Type of disease: Rare conditions
Skeletal dysplasia refers to a group of disorders causing abnormal bone and cartilage growth. There are more than 350 types of skeletal dysplasias, ranging in severity from having minimal effects on daily life to being universally fatal. Skeletal dysplasias are the most common causes of dwarfism. Skeletal dysplasia occurs in about 0.02% of all births, although the symptoms are typically not noticeable until later in childhood. Skeletal dysplasia may be caused by inherited genes, random mutations or changes in genes, or exposure to toxins that disrupt normal skeletal development.

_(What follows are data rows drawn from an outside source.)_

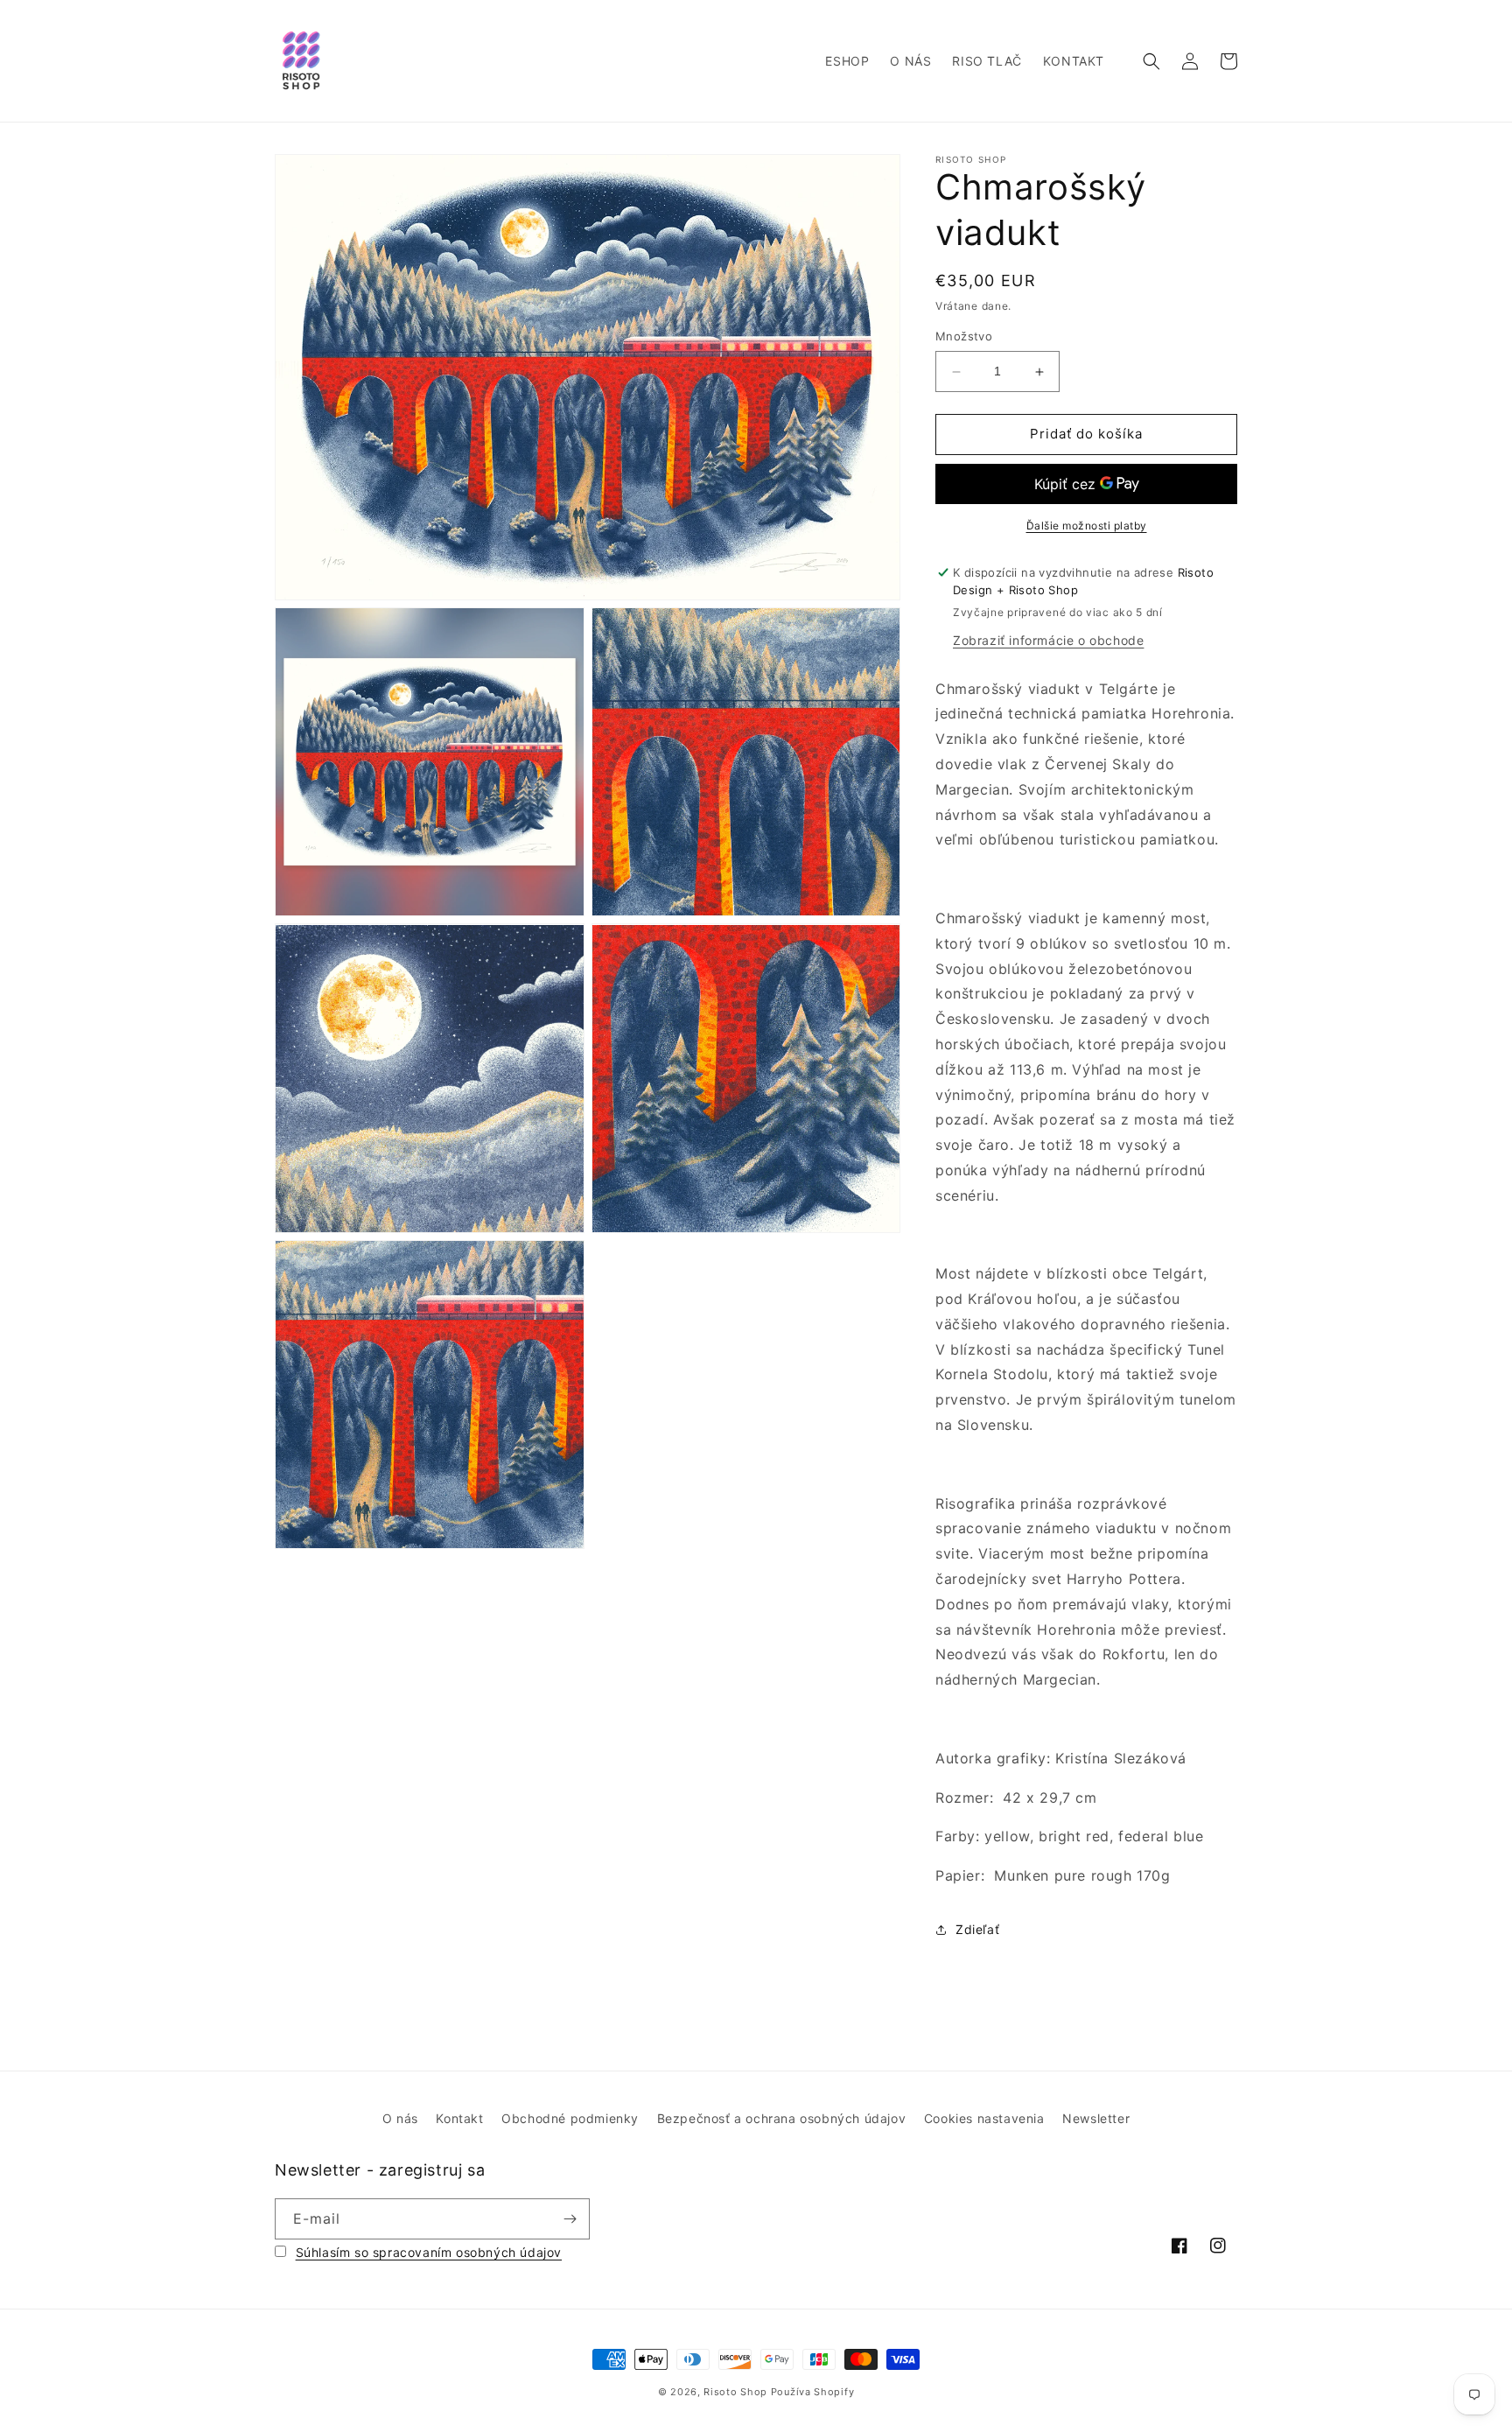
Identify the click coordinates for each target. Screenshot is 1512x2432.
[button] (1151, 61)
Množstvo (963, 337)
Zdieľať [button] (977, 1929)
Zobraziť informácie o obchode (1048, 640)
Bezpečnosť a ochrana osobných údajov (781, 2118)
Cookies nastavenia (984, 2118)
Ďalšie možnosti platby (1086, 525)
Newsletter (1096, 2118)
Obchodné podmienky (570, 2118)
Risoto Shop (735, 2392)
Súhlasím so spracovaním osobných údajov (429, 2252)
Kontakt (459, 2118)
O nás (400, 2118)
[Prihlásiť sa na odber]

Common symptoms of skeletal dysplasia include joint pain, clubbed feet, scoliosis, and short fingers. Individuals affected by skeletal dysplasia will often have shortened height, shortened or differing bone lengths in the arms and legs, and irregular thickness of bones. Skeletal dysplasia may also cause bones to become curved (bowed) or easily fractured. Other common symptoms include abnormal ribs, missing limbs, too many fingers or toes, and a small thorax, which is the area between the neck and the abdomen. Improper bone growth may also delay development and impair mental functioning. Children diagnosed with skeletal dysplasia should be examined by specialists to ensure healthy development of the brain and spinal cord.
Diagnosis of skeletal dysplasia may be difficult until after childhood growth may be assessed. Comparing the size of the upper and lower limbs of the body may help determine the presence of abnormalities. Medical imaging and genetic testing are also used to diagnose skeletal dysplasia. Treatment for skeletal dysplasia depends on the subtype and symptoms affecting the individual. Fatal forms will result in premature death, while other forms will allow the individual to live a normal life with minimal treatment or intervention. If you or your child has been diagnosed with skeletal dysplasia, talk to your doctor about the most current treatment options.